On March 29, Venezuela’s acting President Delcy Rodriguez announced she would travel to The Hague, Netherlands, to attend the International Court of Justice (ICJ) hearing on the centuries-old territorial dispute with neighboring Guyana. It is her first departure from Venezuela since President Nicolas Maduro was abducted by U.S. forces in January 2026.
“I must leave in the coming hours to defend our homeland,” Rodriguez said in a televised address.
The ICJ case concerns the oil-rich Essequibo region, currently administered by Guyana but claimed by Venezuela. The vast area accounts for two-thirds of Guyana's present-day territory. The dispute centers on whether the current border, set in 1899 under British colonial rule, remains valid or should be redrawn according to a 1966 agreement signed before Guyana gained independence.
ExxonMobil’s discovery of offshore oil fields in Essequibo has turned Guyana—a nation of fewer than one million people—into the country with the highest per capita crude oil reserves in the world.
Rodriguez, who served as Vice President under Maduro, has long been under U.S. sanctions. However, those sanctions were lifted when she assumed the role of acting President. Officials attending ICJ hearings typically enjoy special legal protections.
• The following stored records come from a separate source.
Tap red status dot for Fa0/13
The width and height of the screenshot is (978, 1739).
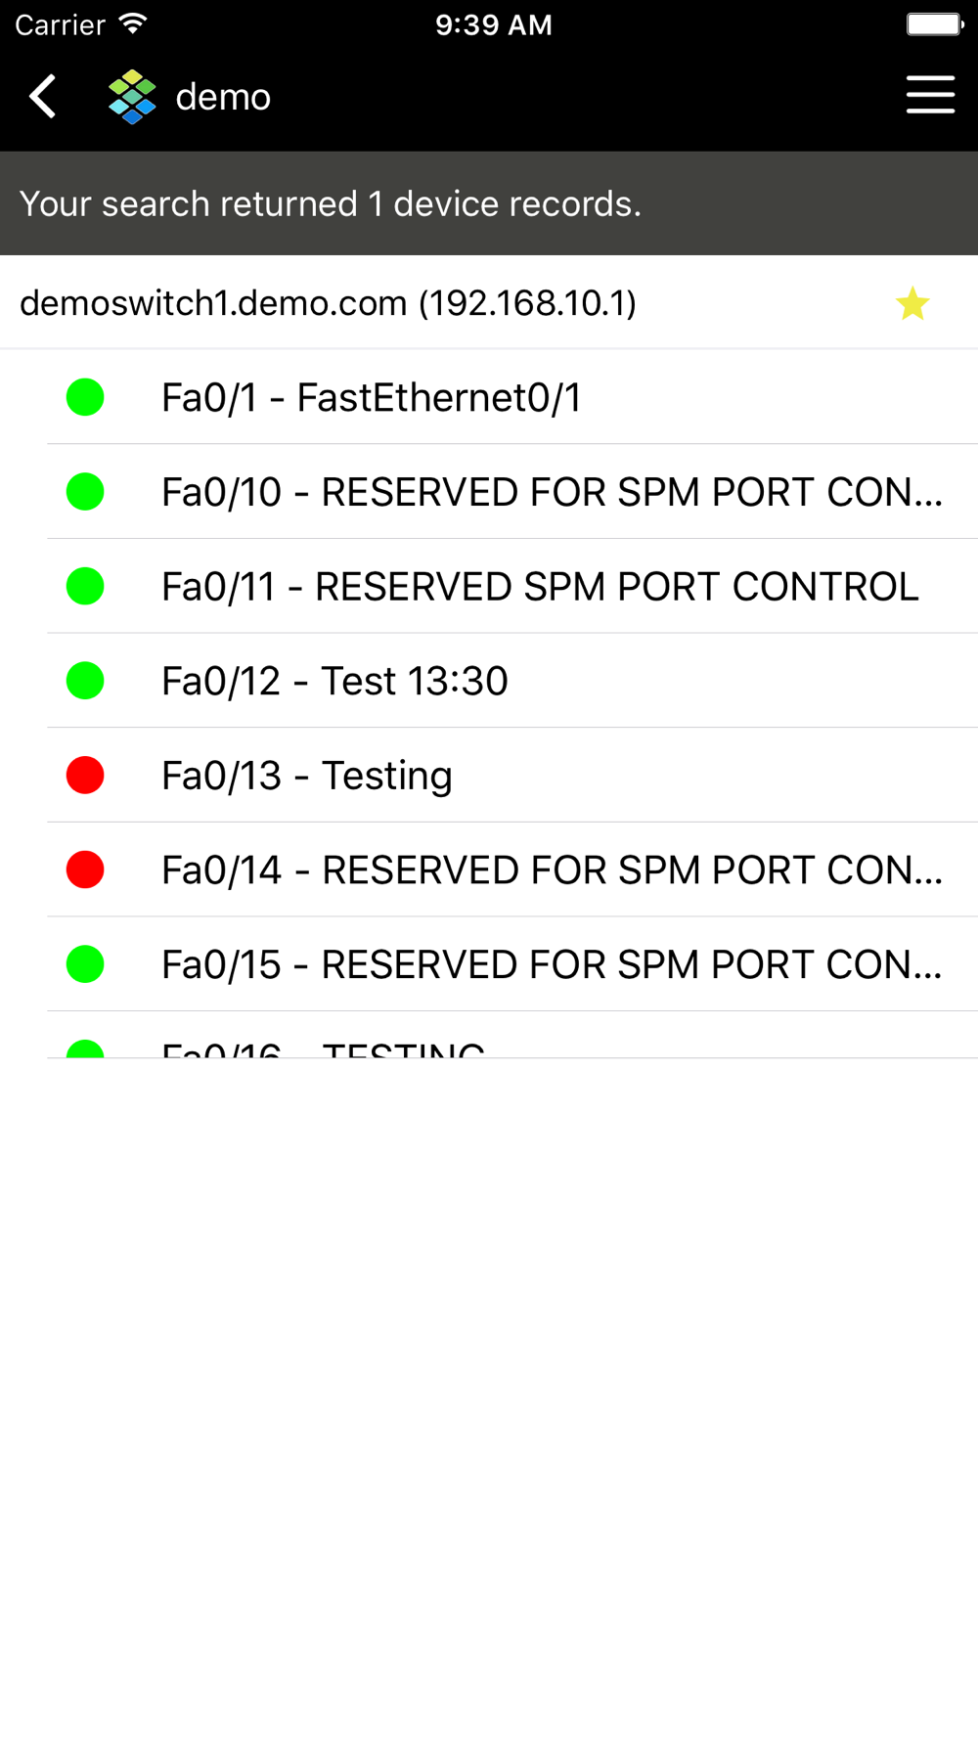coord(85,776)
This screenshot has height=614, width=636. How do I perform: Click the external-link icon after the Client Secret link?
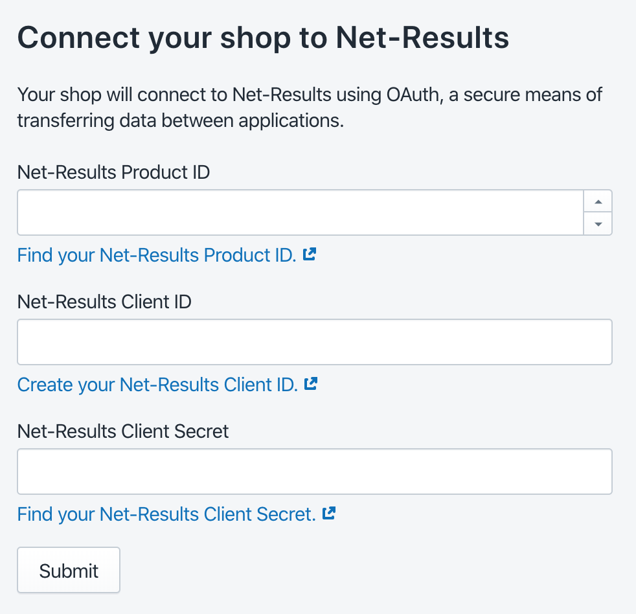coord(329,513)
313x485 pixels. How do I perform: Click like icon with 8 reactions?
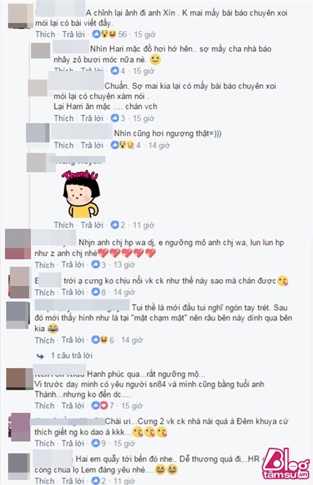pos(95,292)
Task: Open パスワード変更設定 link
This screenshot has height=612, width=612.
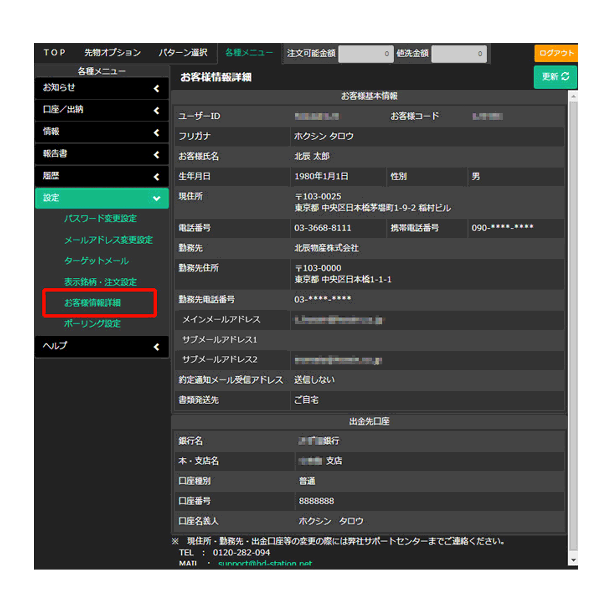Action: click(100, 219)
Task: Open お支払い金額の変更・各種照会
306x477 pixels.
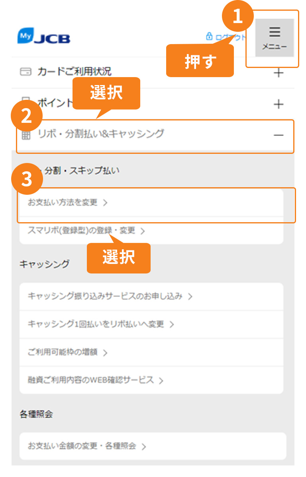Action: pyautogui.click(x=153, y=446)
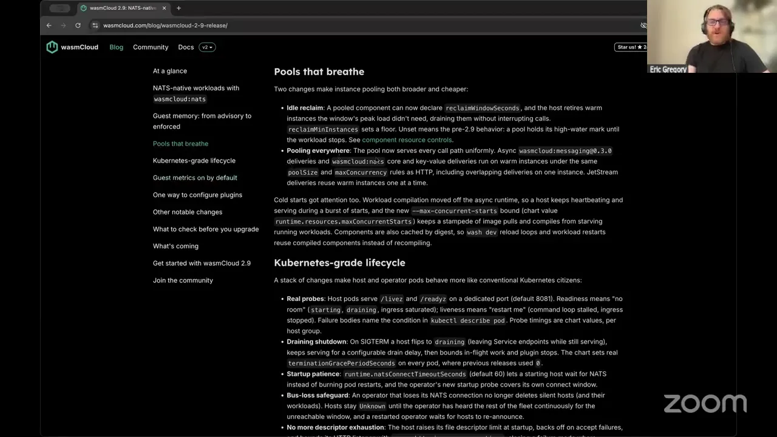Click the wasmCloud logo icon

52,47
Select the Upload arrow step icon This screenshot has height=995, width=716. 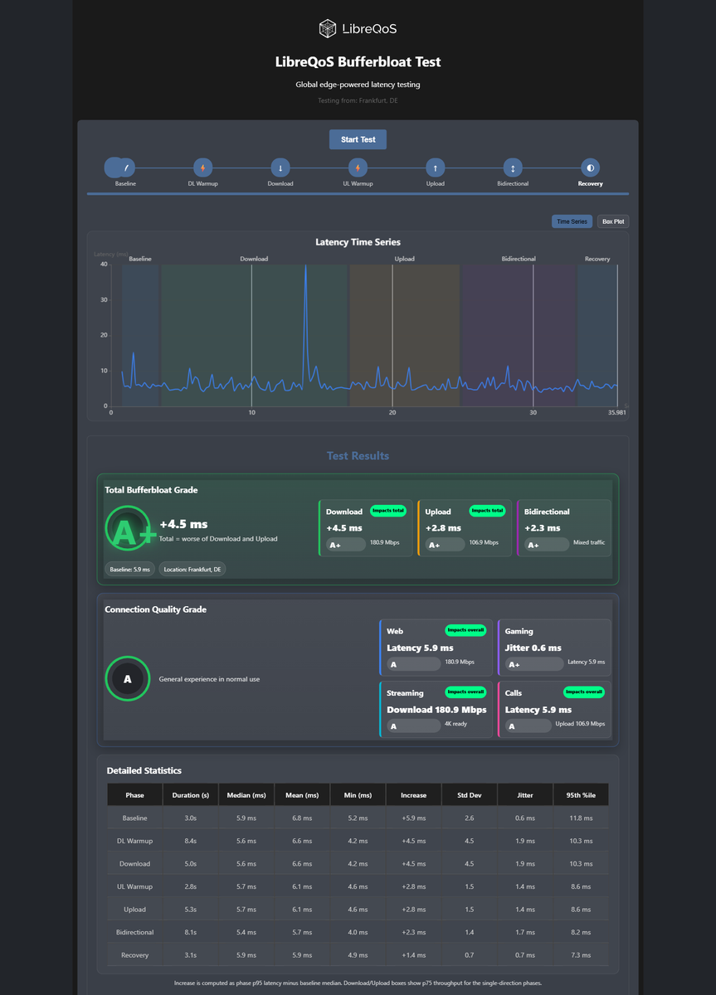pos(436,167)
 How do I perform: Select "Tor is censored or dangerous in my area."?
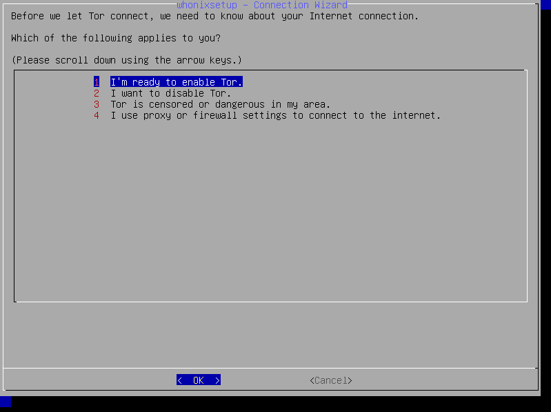coord(220,104)
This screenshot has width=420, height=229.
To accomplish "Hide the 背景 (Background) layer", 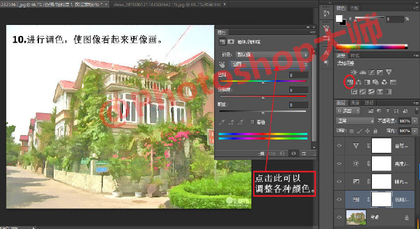I will click(x=339, y=217).

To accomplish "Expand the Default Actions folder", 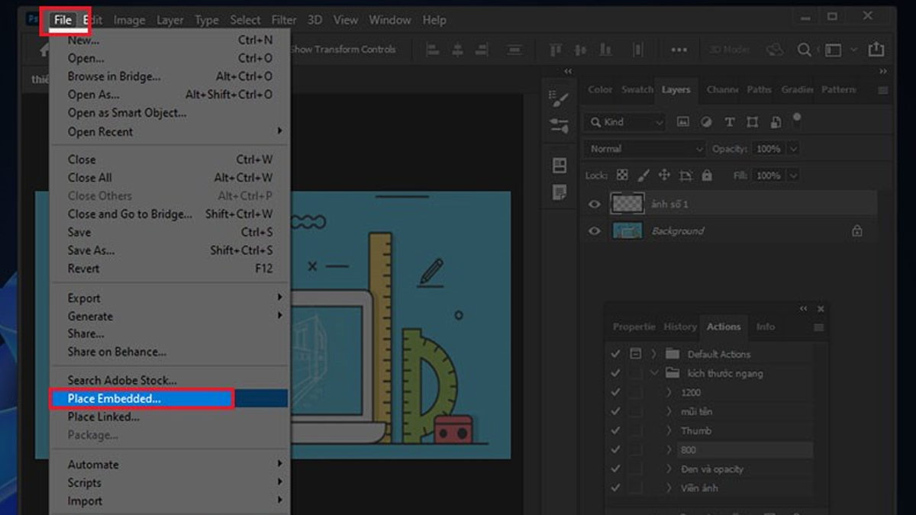I will tap(653, 354).
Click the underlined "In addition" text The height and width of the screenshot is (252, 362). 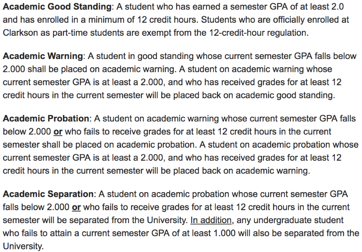(211, 220)
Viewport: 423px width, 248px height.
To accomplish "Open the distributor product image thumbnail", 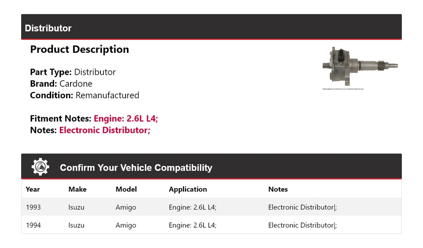I will pyautogui.click(x=360, y=68).
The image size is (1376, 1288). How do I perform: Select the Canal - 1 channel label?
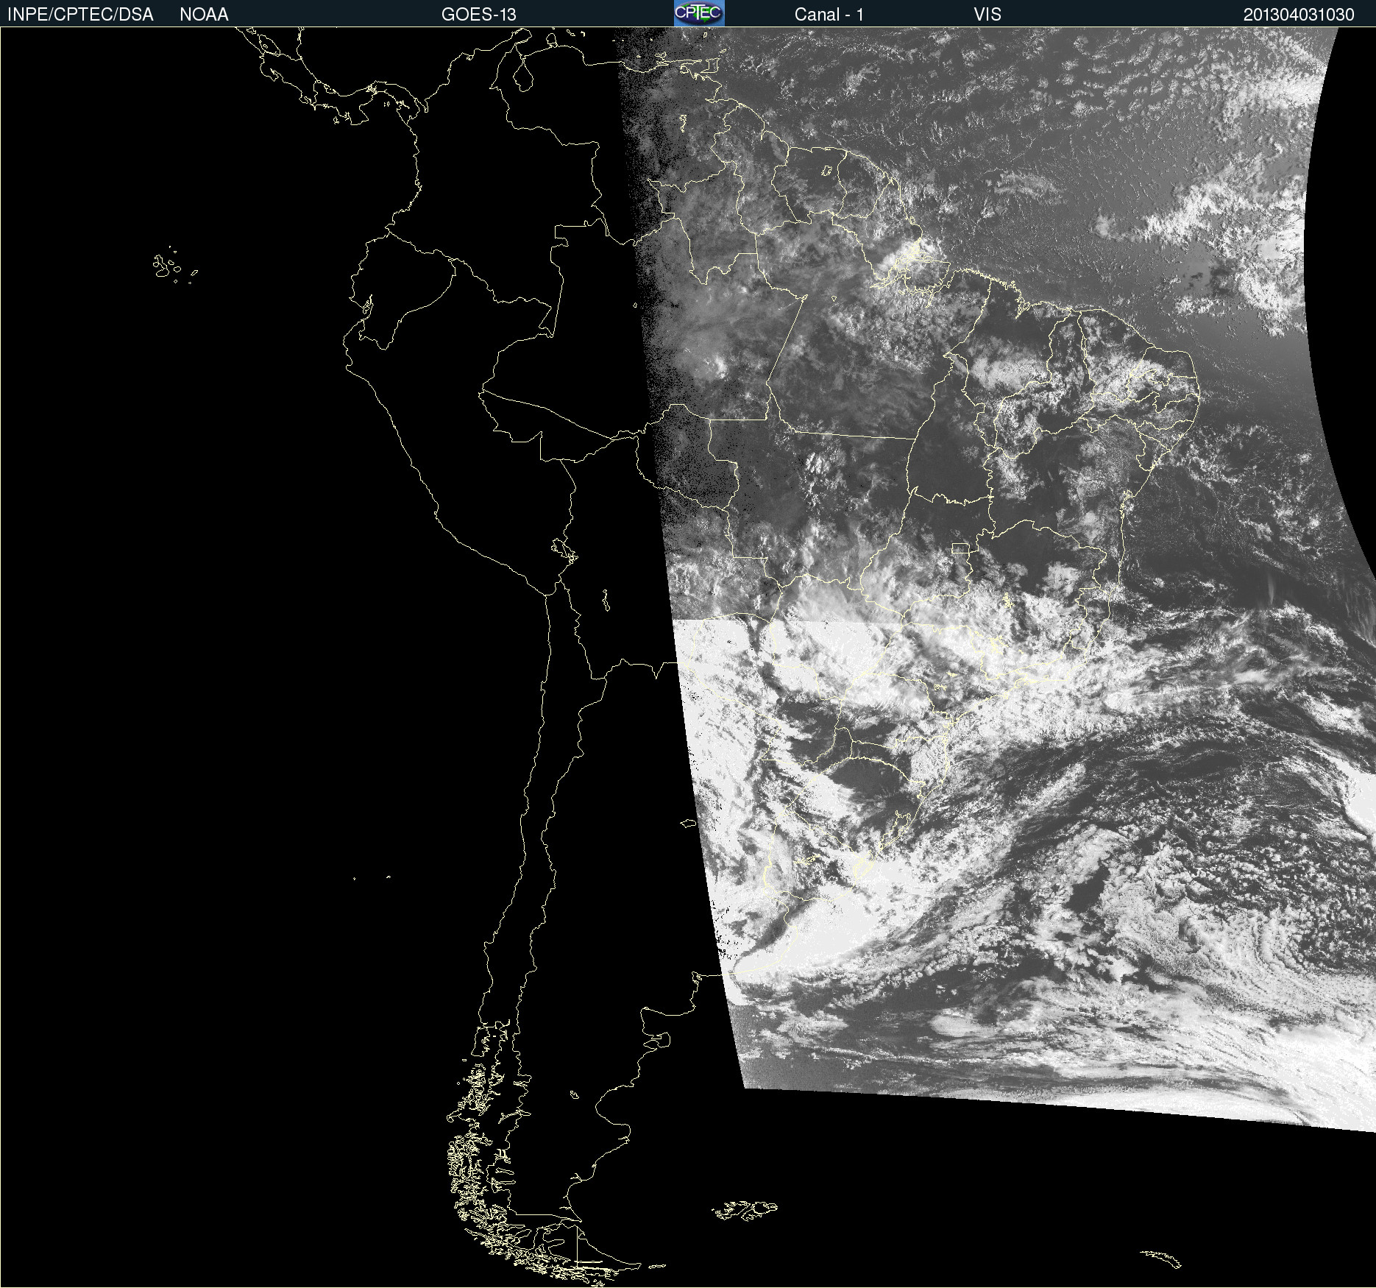829,15
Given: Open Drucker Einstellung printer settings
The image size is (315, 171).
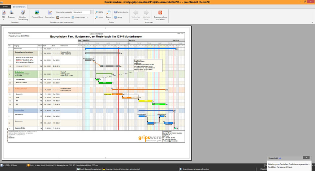Looking at the screenshot, I should (x=23, y=14).
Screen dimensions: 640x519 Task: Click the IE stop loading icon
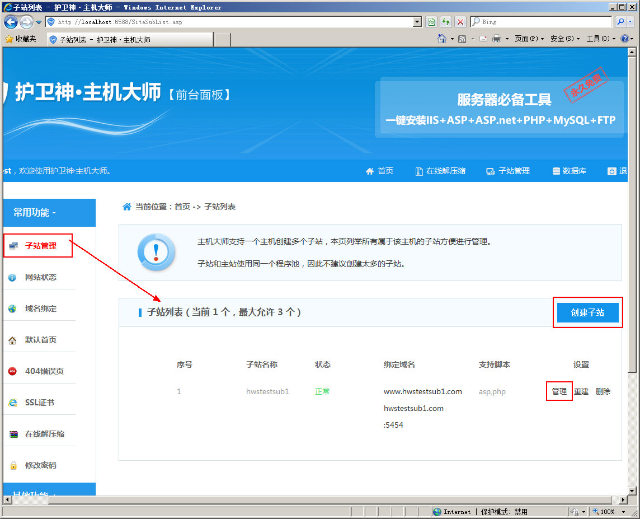click(x=460, y=22)
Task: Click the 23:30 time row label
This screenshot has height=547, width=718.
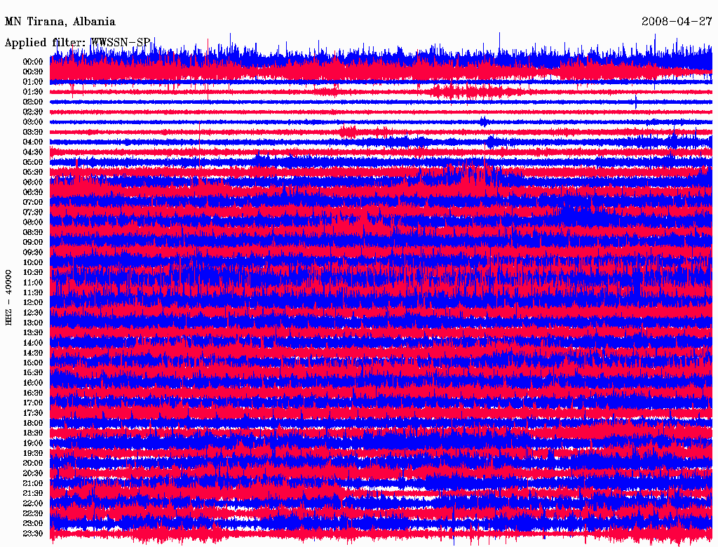Action: [x=33, y=534]
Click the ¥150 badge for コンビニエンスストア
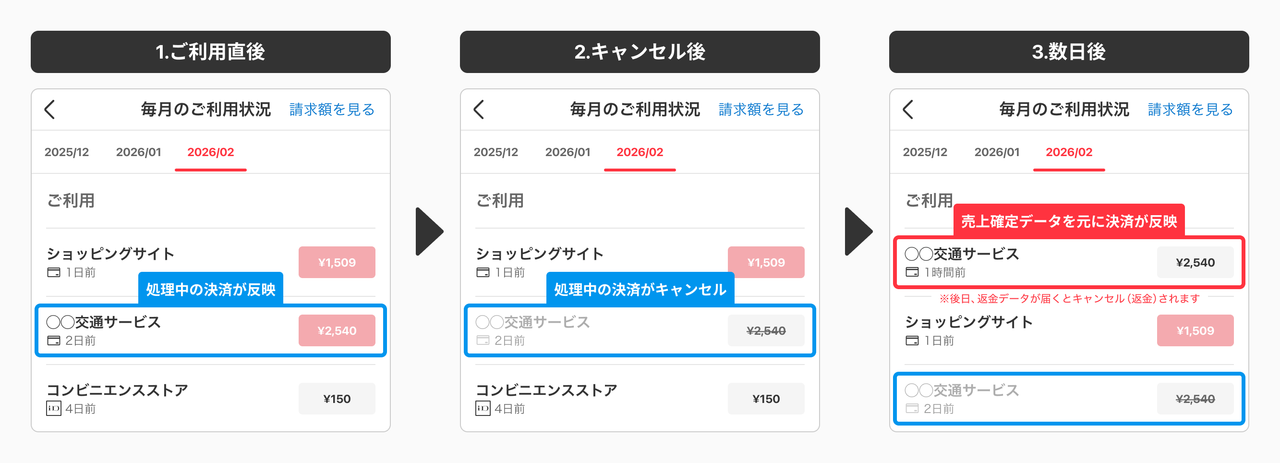This screenshot has height=463, width=1280. coord(337,398)
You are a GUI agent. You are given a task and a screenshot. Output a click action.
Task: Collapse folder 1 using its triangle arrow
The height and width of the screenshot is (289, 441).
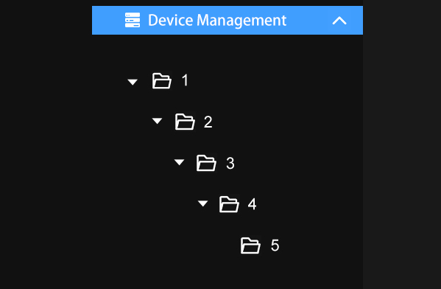click(133, 82)
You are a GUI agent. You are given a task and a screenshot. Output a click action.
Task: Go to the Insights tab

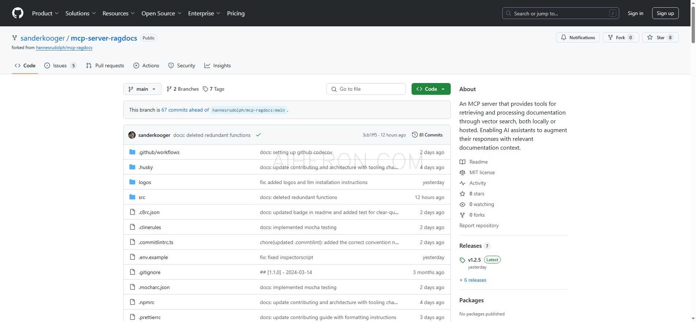(218, 66)
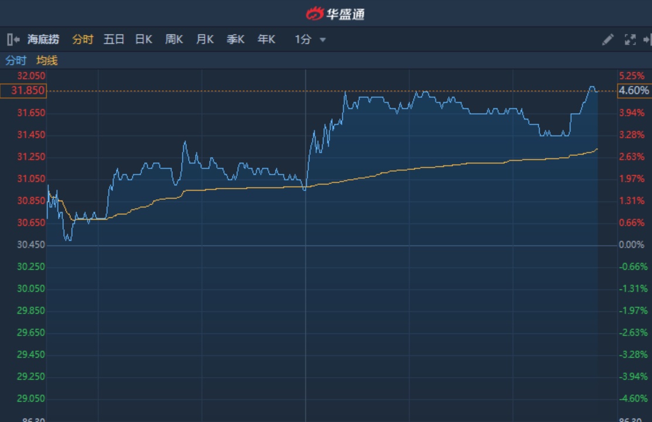Select the pencil drawing tool icon
652x422 pixels.
click(607, 39)
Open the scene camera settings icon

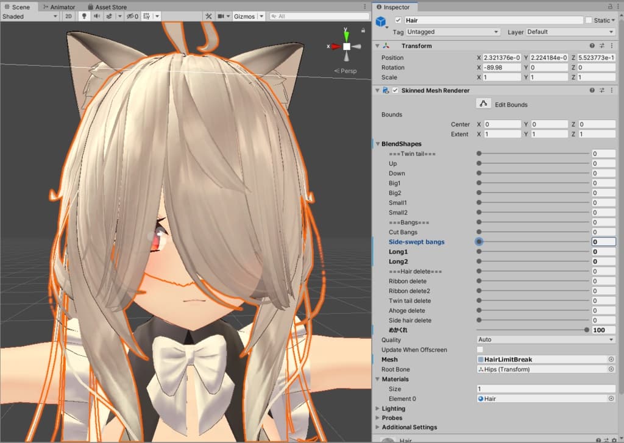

Since taking office, Rodriguez has complied with several U.S. demands, including halting oil shipments to Cuba, opening the state-owned oil industry to foreign companies, and releasing political prisoners. At the same time, she has sought to maintain balance with Venezuela’s influential security forces and military.
Although invited to the United States by the Trump administration, Rodriguez has not yet made that trip, having only previously visited the Caribbean islands of Grenada and Barbados.